### YOUR OBJECTIVE
Tell how many lines contain the string "computer" in the material underneath; the reply is that number and no more.

--------------------

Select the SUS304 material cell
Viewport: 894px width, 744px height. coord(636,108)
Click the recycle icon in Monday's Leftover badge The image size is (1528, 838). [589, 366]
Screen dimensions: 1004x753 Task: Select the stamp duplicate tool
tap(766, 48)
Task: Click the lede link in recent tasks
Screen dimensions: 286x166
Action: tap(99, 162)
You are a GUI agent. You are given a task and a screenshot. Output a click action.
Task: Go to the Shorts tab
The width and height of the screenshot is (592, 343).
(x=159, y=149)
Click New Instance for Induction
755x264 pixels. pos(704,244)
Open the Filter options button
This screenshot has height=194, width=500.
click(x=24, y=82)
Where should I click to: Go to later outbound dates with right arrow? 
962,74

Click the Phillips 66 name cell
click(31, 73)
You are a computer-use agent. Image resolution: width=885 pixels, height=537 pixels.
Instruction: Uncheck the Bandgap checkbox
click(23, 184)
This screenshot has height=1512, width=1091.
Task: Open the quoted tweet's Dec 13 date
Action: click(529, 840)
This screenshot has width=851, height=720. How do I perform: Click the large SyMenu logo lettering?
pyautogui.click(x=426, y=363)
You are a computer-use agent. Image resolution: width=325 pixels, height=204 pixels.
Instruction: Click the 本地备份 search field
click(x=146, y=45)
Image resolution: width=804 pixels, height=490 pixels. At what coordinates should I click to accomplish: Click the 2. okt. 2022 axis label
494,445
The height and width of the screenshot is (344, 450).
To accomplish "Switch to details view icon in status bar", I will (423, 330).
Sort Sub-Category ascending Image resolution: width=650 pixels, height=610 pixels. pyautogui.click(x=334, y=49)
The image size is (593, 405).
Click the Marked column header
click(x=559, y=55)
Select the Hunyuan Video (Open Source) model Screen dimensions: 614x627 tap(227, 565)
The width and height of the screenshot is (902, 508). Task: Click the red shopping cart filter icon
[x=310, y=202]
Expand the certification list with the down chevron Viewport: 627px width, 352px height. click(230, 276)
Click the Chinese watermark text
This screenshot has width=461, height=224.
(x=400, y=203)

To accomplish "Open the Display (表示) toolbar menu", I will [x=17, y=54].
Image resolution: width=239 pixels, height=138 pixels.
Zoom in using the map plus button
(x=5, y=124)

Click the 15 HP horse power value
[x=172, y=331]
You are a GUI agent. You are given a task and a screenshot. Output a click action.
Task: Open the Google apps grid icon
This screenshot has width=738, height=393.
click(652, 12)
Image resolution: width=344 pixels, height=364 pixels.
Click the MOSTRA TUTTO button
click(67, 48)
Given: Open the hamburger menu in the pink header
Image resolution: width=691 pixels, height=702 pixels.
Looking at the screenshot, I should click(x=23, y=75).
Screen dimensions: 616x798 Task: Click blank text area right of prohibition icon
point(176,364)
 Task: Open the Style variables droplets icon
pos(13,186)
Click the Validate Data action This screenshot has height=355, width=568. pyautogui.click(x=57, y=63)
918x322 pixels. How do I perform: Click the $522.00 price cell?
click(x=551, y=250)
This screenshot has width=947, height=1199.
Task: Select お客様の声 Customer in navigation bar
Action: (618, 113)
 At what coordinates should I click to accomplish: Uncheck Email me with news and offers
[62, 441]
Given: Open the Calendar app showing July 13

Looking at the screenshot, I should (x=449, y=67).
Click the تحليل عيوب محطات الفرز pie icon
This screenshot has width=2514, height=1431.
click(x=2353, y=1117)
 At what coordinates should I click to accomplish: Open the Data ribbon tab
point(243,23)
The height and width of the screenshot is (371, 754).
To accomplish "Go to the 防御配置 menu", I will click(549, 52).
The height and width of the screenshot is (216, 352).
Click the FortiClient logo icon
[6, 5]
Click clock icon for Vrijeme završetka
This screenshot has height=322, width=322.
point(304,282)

--------------------

### SOLUTION FOR THIS PROBLEM
2